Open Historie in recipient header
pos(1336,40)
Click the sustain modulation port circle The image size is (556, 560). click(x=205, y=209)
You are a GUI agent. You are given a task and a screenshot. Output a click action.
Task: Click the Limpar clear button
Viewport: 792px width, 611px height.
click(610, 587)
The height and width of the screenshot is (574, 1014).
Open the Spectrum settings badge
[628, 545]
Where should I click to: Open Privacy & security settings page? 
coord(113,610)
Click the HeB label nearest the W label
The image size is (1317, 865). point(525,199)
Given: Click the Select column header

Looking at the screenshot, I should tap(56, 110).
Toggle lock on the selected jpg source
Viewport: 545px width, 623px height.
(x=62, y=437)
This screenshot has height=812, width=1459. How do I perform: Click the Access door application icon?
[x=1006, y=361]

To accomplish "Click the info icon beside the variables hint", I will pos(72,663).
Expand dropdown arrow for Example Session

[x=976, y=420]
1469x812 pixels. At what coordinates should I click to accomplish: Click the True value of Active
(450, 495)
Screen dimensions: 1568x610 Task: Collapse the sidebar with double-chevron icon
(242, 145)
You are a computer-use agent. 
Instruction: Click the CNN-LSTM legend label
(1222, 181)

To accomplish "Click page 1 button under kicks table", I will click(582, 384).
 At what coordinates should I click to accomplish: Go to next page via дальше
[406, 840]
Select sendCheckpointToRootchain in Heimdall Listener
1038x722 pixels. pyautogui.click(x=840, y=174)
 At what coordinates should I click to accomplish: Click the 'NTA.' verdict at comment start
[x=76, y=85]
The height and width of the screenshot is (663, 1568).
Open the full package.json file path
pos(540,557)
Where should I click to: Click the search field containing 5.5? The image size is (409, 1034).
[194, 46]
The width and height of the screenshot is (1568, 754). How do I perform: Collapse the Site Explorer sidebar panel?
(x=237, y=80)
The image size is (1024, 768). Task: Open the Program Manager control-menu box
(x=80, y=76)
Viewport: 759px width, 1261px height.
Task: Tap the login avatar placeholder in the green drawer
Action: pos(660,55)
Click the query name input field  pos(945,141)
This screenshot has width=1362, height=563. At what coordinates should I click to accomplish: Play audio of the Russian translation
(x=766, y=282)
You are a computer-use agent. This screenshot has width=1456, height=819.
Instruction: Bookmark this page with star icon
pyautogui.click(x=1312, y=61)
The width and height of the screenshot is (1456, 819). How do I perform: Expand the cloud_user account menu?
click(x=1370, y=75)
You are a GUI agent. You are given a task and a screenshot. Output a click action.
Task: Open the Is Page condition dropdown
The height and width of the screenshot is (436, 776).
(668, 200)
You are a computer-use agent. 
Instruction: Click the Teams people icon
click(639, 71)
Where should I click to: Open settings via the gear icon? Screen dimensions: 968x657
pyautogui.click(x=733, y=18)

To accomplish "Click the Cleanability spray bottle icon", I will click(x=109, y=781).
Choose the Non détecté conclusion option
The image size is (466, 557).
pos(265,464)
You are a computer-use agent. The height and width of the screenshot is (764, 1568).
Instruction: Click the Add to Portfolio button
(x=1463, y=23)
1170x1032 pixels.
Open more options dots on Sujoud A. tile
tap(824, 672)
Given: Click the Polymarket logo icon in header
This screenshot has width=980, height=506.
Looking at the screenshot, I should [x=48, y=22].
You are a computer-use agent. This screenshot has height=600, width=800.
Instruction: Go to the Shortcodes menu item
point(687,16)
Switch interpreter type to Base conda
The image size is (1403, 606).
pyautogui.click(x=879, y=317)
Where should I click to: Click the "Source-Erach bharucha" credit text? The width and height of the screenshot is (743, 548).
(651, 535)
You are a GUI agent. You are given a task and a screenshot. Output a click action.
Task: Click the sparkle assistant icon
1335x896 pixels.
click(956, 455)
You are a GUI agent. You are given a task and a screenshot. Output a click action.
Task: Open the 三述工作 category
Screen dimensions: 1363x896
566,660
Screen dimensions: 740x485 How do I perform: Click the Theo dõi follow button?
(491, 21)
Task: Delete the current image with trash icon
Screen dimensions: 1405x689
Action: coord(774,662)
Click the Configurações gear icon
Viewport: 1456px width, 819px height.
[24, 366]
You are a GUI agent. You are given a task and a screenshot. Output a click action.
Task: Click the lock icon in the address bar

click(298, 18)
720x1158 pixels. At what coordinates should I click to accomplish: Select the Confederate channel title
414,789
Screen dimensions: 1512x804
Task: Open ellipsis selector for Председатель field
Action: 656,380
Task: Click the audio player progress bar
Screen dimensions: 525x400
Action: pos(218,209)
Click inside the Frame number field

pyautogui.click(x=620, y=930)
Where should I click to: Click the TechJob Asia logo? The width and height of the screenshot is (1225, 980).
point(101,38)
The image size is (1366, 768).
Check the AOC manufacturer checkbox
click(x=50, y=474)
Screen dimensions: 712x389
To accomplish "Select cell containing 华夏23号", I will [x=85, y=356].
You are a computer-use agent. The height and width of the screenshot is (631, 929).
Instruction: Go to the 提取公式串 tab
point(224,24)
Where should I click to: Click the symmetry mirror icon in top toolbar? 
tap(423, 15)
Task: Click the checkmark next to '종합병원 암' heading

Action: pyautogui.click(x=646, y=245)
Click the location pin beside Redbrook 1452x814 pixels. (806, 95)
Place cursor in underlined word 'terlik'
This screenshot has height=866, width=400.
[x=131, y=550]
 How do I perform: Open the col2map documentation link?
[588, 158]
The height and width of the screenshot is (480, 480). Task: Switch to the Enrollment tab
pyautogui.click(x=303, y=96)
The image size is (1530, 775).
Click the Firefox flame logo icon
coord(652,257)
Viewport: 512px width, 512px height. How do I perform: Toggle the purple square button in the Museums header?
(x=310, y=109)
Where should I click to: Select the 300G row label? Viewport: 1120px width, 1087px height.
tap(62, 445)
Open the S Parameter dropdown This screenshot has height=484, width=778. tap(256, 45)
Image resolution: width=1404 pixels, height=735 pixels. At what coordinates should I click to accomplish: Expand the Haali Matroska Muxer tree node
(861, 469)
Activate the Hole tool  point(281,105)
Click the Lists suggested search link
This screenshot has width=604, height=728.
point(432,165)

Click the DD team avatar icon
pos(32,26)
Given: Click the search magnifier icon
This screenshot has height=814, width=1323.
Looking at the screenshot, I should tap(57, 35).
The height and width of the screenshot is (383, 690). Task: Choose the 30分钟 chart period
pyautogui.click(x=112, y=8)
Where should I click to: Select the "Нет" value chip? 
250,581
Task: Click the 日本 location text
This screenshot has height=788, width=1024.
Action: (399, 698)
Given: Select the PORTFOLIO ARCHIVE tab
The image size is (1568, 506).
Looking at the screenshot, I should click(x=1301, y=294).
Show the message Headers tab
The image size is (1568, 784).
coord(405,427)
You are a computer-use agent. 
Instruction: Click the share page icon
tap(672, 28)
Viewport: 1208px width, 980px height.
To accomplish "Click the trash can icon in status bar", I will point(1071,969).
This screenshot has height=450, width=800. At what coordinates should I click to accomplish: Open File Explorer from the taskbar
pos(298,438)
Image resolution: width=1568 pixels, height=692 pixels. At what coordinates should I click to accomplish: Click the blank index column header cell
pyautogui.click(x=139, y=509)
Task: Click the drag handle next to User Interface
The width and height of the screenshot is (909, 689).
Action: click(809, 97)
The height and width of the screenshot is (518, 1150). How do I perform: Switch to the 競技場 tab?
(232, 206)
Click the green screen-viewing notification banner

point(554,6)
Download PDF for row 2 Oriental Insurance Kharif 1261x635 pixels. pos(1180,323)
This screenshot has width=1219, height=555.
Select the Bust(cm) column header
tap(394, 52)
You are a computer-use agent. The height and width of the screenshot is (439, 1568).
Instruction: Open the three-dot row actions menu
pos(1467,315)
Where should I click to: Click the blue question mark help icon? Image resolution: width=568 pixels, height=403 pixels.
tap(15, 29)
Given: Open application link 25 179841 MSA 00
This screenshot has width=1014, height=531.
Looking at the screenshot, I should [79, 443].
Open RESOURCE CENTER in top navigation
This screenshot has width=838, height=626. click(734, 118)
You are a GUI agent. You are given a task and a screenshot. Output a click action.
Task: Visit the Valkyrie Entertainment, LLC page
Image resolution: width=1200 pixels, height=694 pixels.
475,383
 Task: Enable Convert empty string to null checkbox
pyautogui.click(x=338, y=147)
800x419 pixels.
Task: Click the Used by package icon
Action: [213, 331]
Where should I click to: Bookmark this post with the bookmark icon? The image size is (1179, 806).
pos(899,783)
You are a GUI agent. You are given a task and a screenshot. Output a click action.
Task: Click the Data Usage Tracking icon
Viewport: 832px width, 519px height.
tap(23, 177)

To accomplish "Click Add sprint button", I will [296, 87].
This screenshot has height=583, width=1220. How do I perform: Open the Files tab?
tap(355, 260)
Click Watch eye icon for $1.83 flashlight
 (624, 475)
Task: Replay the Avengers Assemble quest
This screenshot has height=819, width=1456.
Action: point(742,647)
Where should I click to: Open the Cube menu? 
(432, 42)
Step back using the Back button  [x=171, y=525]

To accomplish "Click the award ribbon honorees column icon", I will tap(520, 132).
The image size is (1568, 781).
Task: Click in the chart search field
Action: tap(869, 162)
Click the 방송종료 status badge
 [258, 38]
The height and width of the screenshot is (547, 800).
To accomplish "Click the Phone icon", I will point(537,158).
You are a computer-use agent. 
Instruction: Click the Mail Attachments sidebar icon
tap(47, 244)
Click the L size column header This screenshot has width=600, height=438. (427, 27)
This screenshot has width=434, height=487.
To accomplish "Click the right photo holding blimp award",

***

Problem: Substitute "Mail Drafts" for "Mail Attachments" in the records, starting at the line containing "Click the 방송종료 status badge" and ending at the line containing "tap(47, 244)". Give back only those lines, otherwise unchanged.

Solved problem:
Click the 방송종료 status badge
 [258, 38]
The height and width of the screenshot is (547, 800).
To accomplish "Click the Phone icon", I will point(537,158).
You are a computer-use agent. 
Instruction: Click the Mail Drafts sidebar icon
tap(47, 244)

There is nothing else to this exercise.